Петр Тодоровский и Надежда Чередниченко
В их браке, казалось, всё зависело от неё. Она решала, он соглашался. Она блистала, он только пробивался. Через три года всё закончилось. Но, кажется, именно тогда Тодоровский понял, что кино — единственное, что не предаст.
Она вернулась к первому мужу — будто хотела убедиться, что всё уже кончено. Переверзев к тому времени жил с Аллой Ларионовой, от которой ждал ребёнка, но бросился к Надежде, как к спасению. Клялся, что без неё — пустота. Что понял, что пьянство и бродяжья жизнь на съёмках — просто попытка забыть её лицо. Он умолял, плакал, обещал измениться. Она согласилась. Не потому что верила, а потому что устала быть сильной.

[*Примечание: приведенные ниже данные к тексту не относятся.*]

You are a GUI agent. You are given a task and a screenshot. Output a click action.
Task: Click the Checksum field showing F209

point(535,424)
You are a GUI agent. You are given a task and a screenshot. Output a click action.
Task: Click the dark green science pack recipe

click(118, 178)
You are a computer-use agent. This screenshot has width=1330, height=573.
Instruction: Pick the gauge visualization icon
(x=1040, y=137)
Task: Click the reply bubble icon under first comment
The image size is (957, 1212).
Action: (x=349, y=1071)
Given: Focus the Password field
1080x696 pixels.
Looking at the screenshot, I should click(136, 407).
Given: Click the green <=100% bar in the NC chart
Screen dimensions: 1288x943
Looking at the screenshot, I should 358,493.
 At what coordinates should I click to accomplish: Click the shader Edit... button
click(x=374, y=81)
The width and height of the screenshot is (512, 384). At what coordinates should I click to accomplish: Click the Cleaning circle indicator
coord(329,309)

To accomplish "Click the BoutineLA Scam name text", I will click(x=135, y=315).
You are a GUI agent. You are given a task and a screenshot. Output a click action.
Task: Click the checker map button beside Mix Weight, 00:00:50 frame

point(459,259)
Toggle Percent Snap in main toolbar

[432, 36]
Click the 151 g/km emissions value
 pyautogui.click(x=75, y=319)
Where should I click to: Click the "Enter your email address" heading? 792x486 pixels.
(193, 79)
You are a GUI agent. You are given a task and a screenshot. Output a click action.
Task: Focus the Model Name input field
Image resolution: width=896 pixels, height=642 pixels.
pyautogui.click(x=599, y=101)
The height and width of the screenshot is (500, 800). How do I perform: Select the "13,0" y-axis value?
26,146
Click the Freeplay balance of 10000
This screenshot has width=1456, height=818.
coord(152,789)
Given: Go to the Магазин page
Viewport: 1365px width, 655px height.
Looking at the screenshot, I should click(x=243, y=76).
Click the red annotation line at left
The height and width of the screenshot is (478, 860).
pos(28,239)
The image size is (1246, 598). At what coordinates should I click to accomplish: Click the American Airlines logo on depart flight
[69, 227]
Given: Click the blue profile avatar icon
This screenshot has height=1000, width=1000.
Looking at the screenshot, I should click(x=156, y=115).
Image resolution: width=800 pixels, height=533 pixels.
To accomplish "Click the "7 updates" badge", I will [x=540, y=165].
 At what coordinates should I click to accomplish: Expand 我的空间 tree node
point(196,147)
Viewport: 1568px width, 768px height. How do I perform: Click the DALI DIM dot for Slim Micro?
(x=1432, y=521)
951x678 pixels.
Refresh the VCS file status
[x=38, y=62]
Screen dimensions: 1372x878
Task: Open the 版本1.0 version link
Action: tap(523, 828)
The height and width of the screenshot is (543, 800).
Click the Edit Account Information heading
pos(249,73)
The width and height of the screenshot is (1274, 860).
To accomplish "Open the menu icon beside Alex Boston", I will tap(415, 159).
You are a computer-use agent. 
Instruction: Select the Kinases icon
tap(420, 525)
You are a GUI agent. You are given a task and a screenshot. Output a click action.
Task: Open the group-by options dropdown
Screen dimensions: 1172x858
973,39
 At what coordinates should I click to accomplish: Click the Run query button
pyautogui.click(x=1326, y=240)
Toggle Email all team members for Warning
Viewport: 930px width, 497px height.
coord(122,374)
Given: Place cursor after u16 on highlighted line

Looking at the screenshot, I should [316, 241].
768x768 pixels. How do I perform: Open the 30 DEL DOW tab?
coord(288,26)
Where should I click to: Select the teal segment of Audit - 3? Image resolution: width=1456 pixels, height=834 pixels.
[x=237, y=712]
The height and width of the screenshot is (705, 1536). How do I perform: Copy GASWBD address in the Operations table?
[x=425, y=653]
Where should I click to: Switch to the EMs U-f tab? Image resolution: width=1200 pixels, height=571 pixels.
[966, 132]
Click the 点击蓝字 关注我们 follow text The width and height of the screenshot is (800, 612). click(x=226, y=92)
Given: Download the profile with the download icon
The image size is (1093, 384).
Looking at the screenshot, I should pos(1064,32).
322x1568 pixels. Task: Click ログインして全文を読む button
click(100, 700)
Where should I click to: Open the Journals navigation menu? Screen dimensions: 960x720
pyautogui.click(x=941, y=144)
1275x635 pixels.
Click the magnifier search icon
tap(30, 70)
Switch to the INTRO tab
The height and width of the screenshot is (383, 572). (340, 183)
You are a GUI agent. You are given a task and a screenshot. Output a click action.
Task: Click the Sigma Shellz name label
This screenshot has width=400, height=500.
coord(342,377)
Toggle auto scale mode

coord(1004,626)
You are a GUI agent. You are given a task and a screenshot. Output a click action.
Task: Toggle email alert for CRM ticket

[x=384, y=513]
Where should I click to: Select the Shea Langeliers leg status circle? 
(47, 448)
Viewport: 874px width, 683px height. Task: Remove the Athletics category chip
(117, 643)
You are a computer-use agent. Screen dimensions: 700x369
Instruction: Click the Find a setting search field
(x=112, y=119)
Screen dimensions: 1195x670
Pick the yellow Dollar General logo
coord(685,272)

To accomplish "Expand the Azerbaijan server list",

Это была не любовь — скорее, рефлекс. Люди часто возвращаются туда, где им когда-то было больно, только чтобы убедиться, что теперь не больно. Но оказалось, боль всё ещё там. Он снова пил. Срывался. Бил. И однажды, как рассказывала потом сама Чередниченко, чуть не убил. Она выгнала его, купила ему квартиру — «на Сивцевом Вражке» — и помогла достроить дом. Он снимался где-то далеко, она училась петь.
Так в её жизни начался новый этап — не актрисы, а певицы. Театр киноактёра держал её в запасе: «может, пригласим», «может, пригодится». Актрисы вроде Чередниченко не вписывались в новую эстетику — требовались лица попроще, интонации чище, эмоции без театрального блеска. Она поступила в Гнесинку, окончила музыкальный факультет и начала петь.
На сцене у неё был голос с характером — тёплый, уверенный, без жеманства. Её любили слушатели, но не критики. Для них она была «актриса, решившая петь», а не певица. А в шестидесятые певицами становились другие — Пьеха, Брегвадзе, чуть позже Ротару. Их показывали по телевизору, их лица висели в домах, их песни напевали дети. У Чередниченко — клубные сцены, дома культуры, поезда. Её всё чаще представляли просто по имени: «Надежда». Без фамилии.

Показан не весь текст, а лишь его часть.